Flash-forward an hour or two and a few blocks east. As evening morphed into night, peaceful protest morphed into deliberate provocation and destruction. From what I could see, and have since heard, those in the vanguard, agitating and throwing stones at police and into store windows, were not the same ones pledging earlier to work harder for justice. In fact, they appeared to be opportunists seizing the occasion to sow fear and distrust of peaceful protesters.
Ako Abdul-Samad knows the territory, and it seemed that way to him. The founder and head of Creative Visions, which serves young people in Des Moines' mid-city, had headed home after the 6 p.m. rally, when he got a call from Bishop Ron Woods urging him to go back downtown as things were getting violent.

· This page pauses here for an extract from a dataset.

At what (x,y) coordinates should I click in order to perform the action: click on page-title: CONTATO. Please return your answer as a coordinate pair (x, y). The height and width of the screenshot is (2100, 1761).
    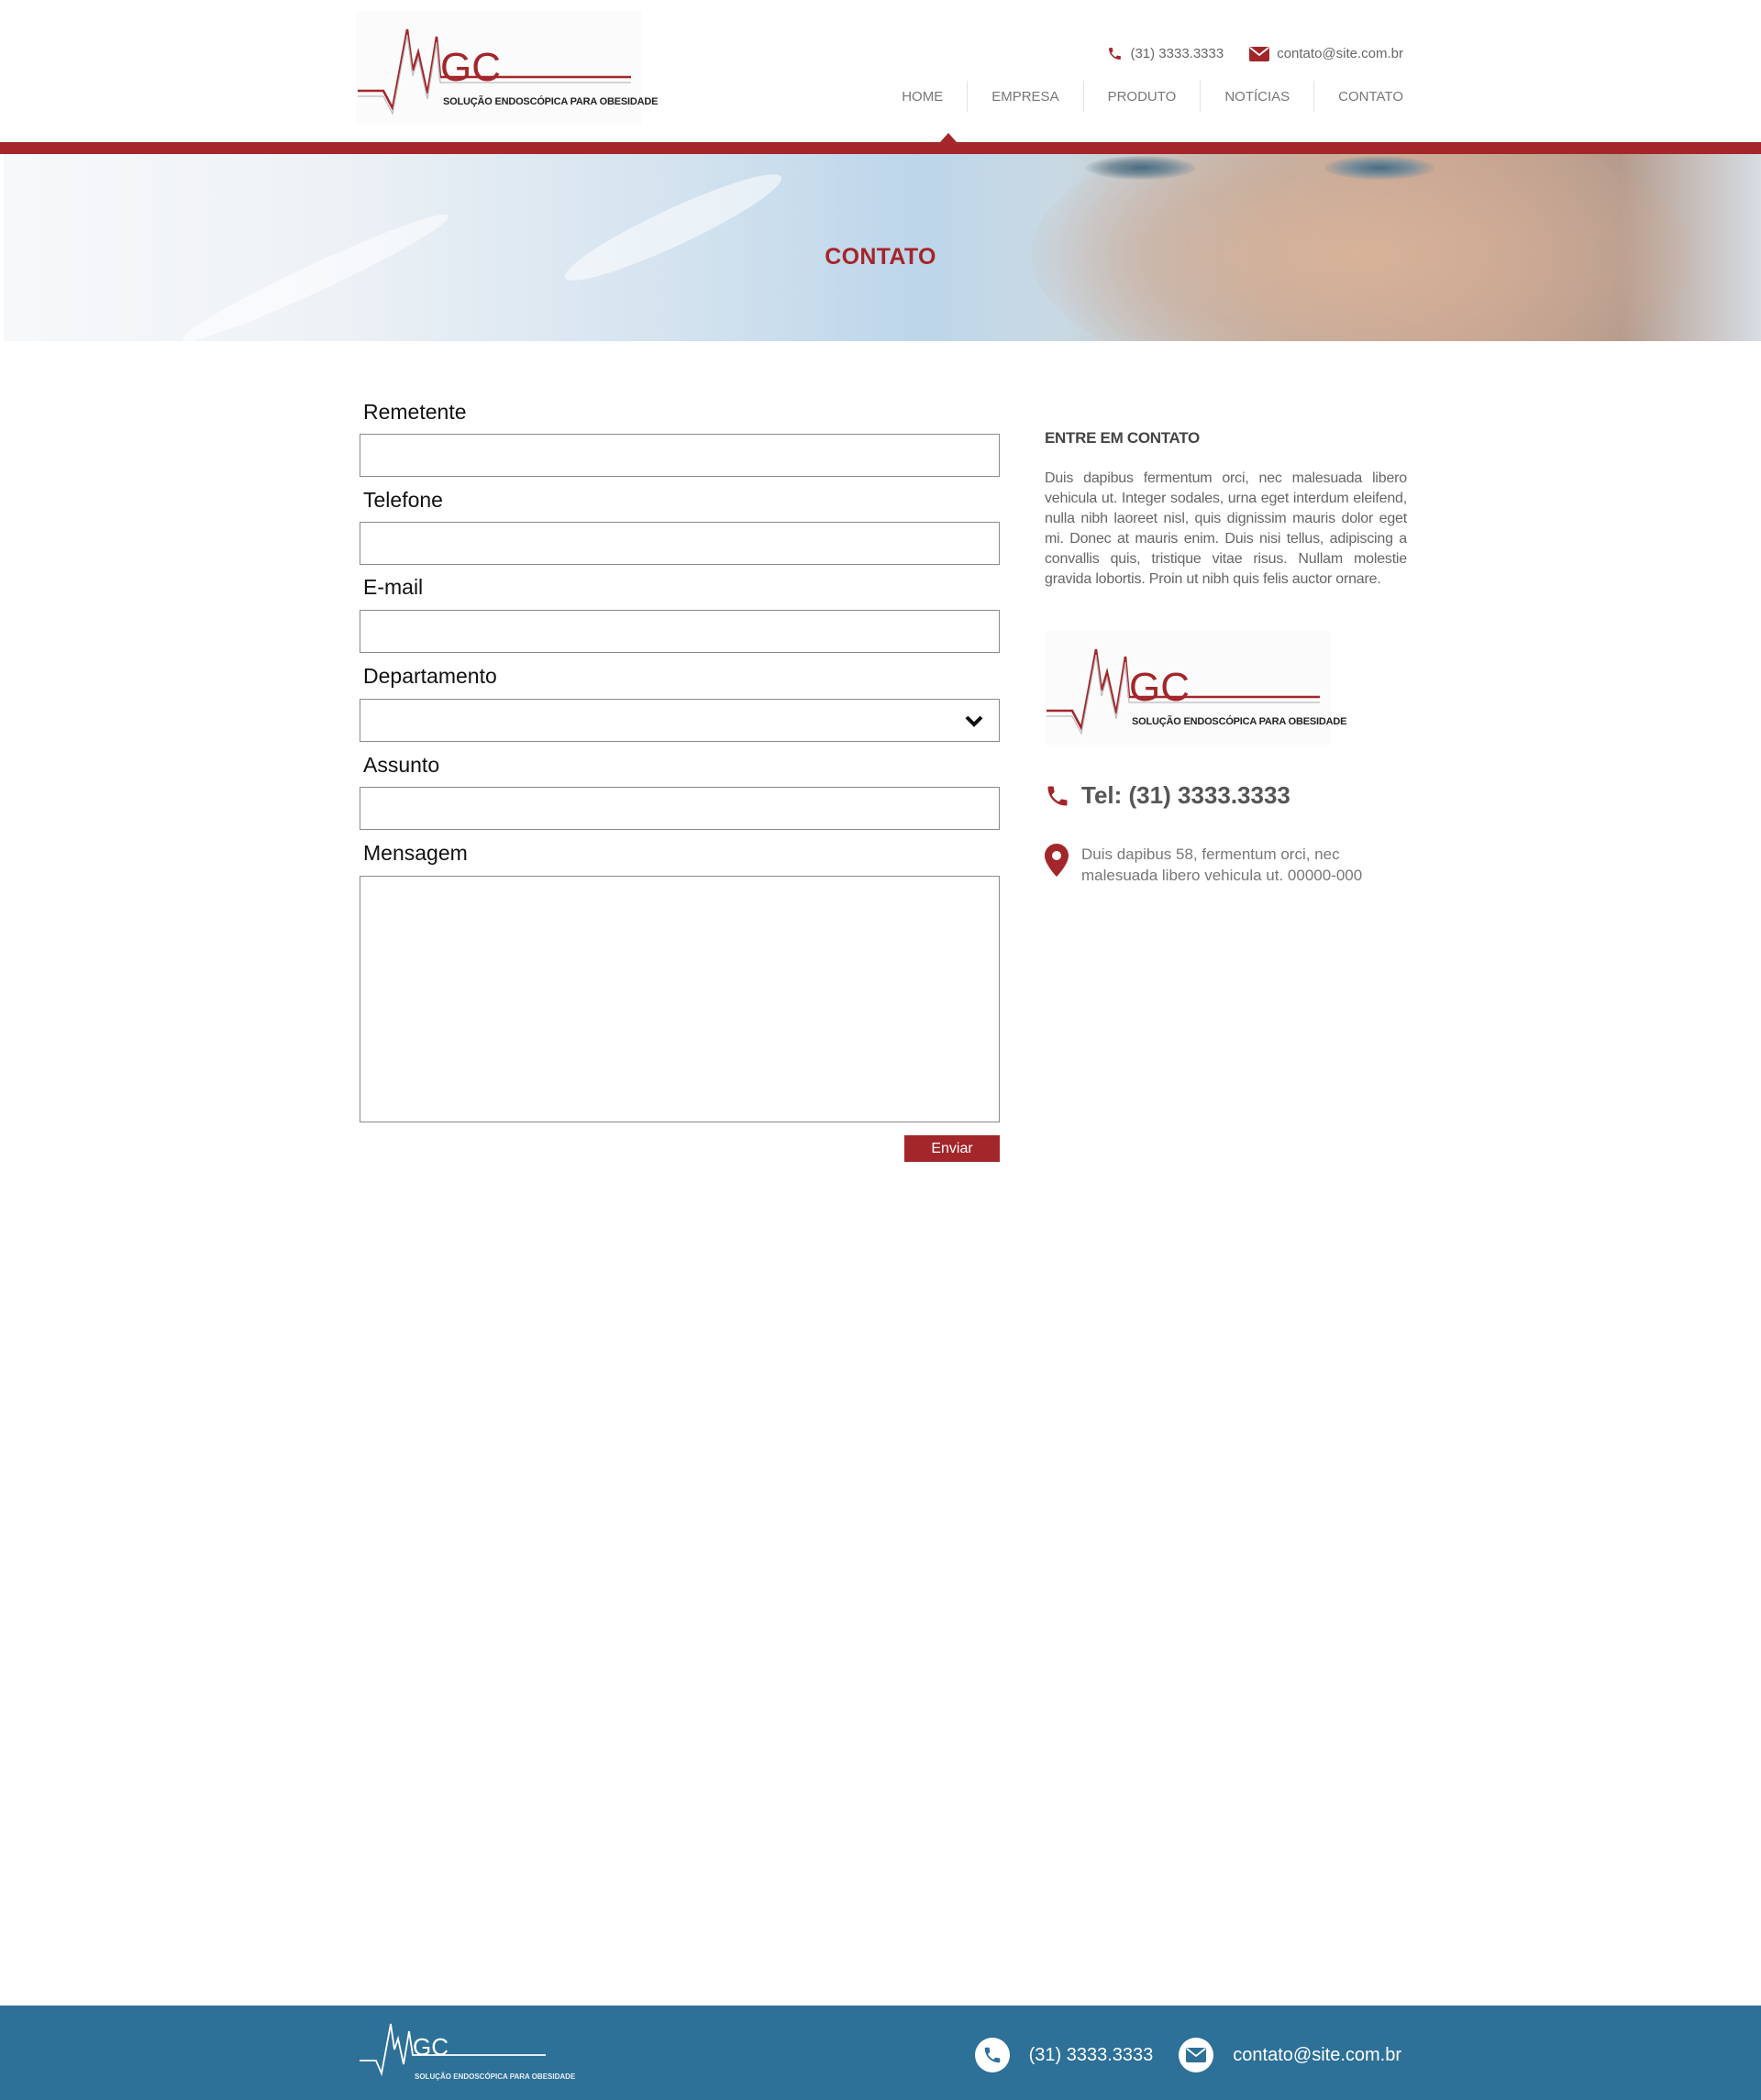
    Looking at the image, I should click on (880, 257).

He arrived as, according to a Register timeline, a crowd swarmed at officers at Court Avenue and East Second Street, jumping on police cars and throwing water bottles. Abdul-Samad saw an officer spray pepper from his car window. Abdul-Samad, who is also a Democratic state representative, saw about 10 men in their 20s or 30s -- perhaps seven white and three black -- trying to stir up the rest every time things were settling down.
He talked to some upset young people (not part of that group) and asked them what they wanted. "Those kids are in pain," he said. "They are hurting, and we, as adults, have to listen to them with a sincere heart.
"They said, 'They're killing us. The police don't listen to us.'" He told them to assemble a group of five to share their concerns with police, and then report back to the crowd what they had told them. They agreed.
"But every time we got the kids listening, some of those individuals would start hyping them up." Bottles would be thrown, police "would move to stop it," and the agitators would start up again, Abdul-Samad said.
When officers in riot gear formed a line, one agitator walked up to them and got in their faces, he said. Some protesters shouted expletives. A former Black Panther, Abdul-Samad knows some of the city's troublemakers, but says these instigators were not them: "That was a red flag." He also knows the smell of weed, and says it was pungent on some of them.
Arriving on the scene when rocks were being thrown, I pleaded, to no avail, with some of the throwers to stop. Then, when a line of police down the street began advancing in riot gear with a tank, I feared what I'd seen in Ferguson, Missouri, in 2014 would repeat itself in shots being fired. So I did something my journalism professors taught us never to do -- insert myself into a news situation -- by getting between police and the crowd, and pleading with police not to advance. That was also to no avail.
Later, as things escalated, I was conscious of a white male instigator yelling anti-white insults at another man for trying to get people away. It made me wonder if the agitator was trying to cast aspersions on African-Americans with that language. Then a rock was hurled into a tire shop window. Separately, Abdul-Samad was hit by a brick and a rock in the face and back. Tear gas was fired. Still, Abdul-Samad believes the police showed great restraint.
Asked Saturday whether he thought the instigators were trying to make the legitimate protesters look bad or get in trouble, Abdul-Samad said, "I would bet my money on it."
But he said he has reason for optimism after meeting Saturday morning with the mayor, the governor and the police chief, who were all on the same page and have some positive plans. He wouldn't reveal what those were.
Meanwhile, let's hope those provocateurs, whoever they are, get out of the way and let people heal and get back to the business of seeking justice. As Abdul-Samad rightly observed, "Last night wasn't the way to do it."